How to path args to shouldVisit() method in crawler4j?

120 Views Asked by At

I want to pass arguments to should Visit() method in crawler4j . I saw example for documentation library page on github which uses Factory way but I cant understand it.. Please someone provide a sample example to achieve that

1

There are 1 best solutions below

0
rzo1 On

Variant 1: Injecting additional parameters as constructor arguments

Additionl arguments besides the method parameters of shouldVisit(...), need to be passed as constructor arguments into every single WebCrawler class.
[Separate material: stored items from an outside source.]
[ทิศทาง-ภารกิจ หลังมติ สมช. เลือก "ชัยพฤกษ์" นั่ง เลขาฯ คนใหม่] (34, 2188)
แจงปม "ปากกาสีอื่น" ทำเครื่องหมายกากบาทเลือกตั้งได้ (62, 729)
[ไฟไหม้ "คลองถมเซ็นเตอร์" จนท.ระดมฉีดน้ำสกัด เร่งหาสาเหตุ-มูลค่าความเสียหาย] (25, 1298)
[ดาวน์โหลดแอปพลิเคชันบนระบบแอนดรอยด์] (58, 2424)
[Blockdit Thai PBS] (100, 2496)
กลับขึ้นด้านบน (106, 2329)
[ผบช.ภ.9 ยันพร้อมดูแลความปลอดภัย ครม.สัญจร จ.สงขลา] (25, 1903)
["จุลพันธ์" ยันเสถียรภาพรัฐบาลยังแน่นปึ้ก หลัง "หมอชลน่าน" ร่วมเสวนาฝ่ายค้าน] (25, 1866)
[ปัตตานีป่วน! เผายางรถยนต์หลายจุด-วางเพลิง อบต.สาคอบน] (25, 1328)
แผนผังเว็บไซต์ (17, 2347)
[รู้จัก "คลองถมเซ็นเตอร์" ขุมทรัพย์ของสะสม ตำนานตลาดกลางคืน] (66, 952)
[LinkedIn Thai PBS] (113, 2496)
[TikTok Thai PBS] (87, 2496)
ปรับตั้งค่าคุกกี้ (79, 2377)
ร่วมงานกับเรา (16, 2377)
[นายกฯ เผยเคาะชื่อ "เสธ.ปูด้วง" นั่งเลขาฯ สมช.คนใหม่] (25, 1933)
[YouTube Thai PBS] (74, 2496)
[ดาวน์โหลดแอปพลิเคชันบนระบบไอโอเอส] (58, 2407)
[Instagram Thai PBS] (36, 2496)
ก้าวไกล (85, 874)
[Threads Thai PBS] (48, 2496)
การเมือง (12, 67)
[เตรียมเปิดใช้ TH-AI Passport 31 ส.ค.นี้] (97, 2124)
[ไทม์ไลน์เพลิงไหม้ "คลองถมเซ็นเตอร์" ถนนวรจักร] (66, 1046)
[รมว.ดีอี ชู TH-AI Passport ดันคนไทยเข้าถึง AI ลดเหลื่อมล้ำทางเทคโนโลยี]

That means, you can do the following to achieve it by using a factory class:

MyWebCrawler.class with two custom arguments (customArgument1 and customArgument2):

public class MyWebCrawler extends WebCrawler {

    private final String customArgument1;
    private final String customArgument2;

    public MyWebCrawler(String customArgument1, String customArgument2) {
        this.customArgument1 = customArgument1;
        this.customArgument2 = customArgument2; 
    }

    @Override
    public boolean shouldVisit(Page referringPage, WebURL url) {
        String href = url.getURL().toLowerCase();
        return customArgument1.equals(href) || customArgument2.equals(href);;
    }

    @Override
    public void visit(Page page) {
        //do something
    }
}

For this to work, the factory should be something like this:

public class MyCrawlerFactory implements CrawlController.WebCrawlerFactory<MyWebCrawler> {

        public MyCrawlerFactory newInstance() throws Exception {
        return new MyCrawlerFactory("some argument", "some other argument");
    }
}

Every time a new instance of MyWebCrawler is created, you can pass your custom arguments.

To use the factory, you would start the crawling process from your CrawlController like this:

controller.start(new MyCrawlerFactory(), numberOfCrawlers);

A similar working example can be found at the official GitHub repository.

Variant 2: Using CrawlController#getCustomData() (deprecated)

You can use customData on the CrawlController object to inject additional data into your web-crawler objects. However, this is the deprecated way and might be removed in future releases of crawler4j.